Z ciekawszych nazwisk na liście można znaleźć również:
- Zinedine Zidane (ciekawe czy były trener Realu Madryt byłby w stanie powtórzyć sukcesy z naszą Kadrą na podobnym poziomie jak u Królewskich?) z kursem 151;
- Leo Beenhakker, który jako pierwszy trener w naszej historii, wprowadził Biało-czerwonych na ME, w 2008 roku – kurs 101;
- Arsene Wenger, który po 22 latach zakończył swoją przygodę z Arsenalem, szuka pomysłu na swoją przyszłość. Może to on odkryje nowego Lewandowskiego? Bukmacherzy z LV Bet dają mu szansę na poziomie 1 do 111.
- Maurizio Sarri, to jeden z faworytów Mateusza Borka do objęcia polskiej kadry. Jednak były szkoleniowiec Napoli, jest bardzo blisko przejścia do Chelesa, w której oferują mu 3 miliony euro za sezon. Czy Boniek przebije tę ofertę? Kurs na Włocha wynosi 1:26.

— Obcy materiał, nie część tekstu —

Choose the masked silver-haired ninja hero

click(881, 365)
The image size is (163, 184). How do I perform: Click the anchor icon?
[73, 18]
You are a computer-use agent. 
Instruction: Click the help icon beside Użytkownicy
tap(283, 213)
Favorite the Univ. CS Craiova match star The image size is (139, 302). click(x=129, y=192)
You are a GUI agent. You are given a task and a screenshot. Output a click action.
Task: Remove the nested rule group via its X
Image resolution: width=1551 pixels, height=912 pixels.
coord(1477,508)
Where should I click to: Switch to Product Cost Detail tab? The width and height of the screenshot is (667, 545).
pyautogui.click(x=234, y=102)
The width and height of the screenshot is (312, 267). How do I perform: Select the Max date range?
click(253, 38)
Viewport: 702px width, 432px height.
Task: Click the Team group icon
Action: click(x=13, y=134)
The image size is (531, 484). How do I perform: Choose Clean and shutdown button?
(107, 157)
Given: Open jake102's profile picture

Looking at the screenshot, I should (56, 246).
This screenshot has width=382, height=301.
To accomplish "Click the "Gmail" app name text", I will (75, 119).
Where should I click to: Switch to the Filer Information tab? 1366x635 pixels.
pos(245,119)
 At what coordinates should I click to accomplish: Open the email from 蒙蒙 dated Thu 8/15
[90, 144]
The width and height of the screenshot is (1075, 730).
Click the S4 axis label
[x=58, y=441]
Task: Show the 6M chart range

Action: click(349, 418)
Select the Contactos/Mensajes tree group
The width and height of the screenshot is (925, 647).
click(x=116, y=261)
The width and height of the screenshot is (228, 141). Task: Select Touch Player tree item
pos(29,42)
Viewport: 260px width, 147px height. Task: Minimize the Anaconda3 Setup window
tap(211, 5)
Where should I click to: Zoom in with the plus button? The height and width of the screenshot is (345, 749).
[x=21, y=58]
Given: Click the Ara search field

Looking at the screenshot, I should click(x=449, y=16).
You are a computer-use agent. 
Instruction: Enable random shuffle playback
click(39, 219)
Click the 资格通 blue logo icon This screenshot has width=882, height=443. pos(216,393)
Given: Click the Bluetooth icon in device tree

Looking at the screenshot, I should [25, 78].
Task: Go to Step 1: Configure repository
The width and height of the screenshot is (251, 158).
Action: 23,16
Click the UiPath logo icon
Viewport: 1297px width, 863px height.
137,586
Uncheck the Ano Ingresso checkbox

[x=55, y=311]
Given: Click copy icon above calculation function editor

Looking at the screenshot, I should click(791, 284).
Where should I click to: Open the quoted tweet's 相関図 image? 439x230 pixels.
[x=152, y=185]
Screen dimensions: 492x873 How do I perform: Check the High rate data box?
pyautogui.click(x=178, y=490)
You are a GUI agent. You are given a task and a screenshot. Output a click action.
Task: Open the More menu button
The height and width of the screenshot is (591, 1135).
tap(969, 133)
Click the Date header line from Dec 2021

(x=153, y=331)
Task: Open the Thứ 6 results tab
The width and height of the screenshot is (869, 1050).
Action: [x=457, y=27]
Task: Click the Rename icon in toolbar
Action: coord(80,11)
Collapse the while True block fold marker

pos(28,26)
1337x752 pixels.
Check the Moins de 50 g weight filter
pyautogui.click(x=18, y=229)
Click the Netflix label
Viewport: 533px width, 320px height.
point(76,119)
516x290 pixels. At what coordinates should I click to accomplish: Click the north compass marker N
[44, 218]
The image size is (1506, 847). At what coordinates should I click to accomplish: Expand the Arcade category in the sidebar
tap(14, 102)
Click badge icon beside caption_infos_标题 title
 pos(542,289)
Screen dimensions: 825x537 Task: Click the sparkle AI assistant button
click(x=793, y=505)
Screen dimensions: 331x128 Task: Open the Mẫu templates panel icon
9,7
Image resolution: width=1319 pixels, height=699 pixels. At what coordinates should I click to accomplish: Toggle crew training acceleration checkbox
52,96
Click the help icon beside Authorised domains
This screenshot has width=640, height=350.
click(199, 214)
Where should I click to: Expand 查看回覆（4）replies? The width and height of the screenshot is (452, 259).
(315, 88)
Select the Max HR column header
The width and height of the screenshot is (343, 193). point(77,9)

Kadra Polski pod wodzą Nawałki
Były trener Górnika Zabrze, przejął kadrę w drugiej połowie 2013 roku. Zaczął od porażki ze Słowacją (0:2) 15 listopada i najgorszego miejsca naszej reprezentacji w rankingu FIFA w historii – 78 pozycja. Ale był ją w stanie dźwignąć aż na rekordowe i historyczne 5 miejsce w 2017 roku! A do tego podczas eliminacji do ME, po raz pierwszy w historii, nasze Orły wygrały z Niemcami 2:0!
Bilans spotkań naszej reprezentacji prowadzonej przez Adama Nawałki wygląda następująco:
- 49 meczów: 25 zwycięstw, 15 remisów, 9 porażek;
- 98 bramek strzelonych i 49 straconych;
- najwięcej występów w reprezentacji za jego kadencji mieli: Lewandowski (39), Krychowiak (38), Grosicki (37), Glik (37), Milik (35);
- najwięcej bramek strzelił Lewandowski (37), Grosicki (12), Milik (11);
- podczas swoich prawie 5 lat, powołał na zgrupowania 93 piłkarzy (11 bramkarzy, 31 obrońców, 39 pomocników, 12 napastników).
Mecz z Japonią, będzie dla niego wyjątkowym. Zarówno to będzie jubileuszowe spotkanie (50), jak i ostatnie podczas Mundialu w Rosji, i być może nawet ostatnie w roli selekcjonera naszej kadry.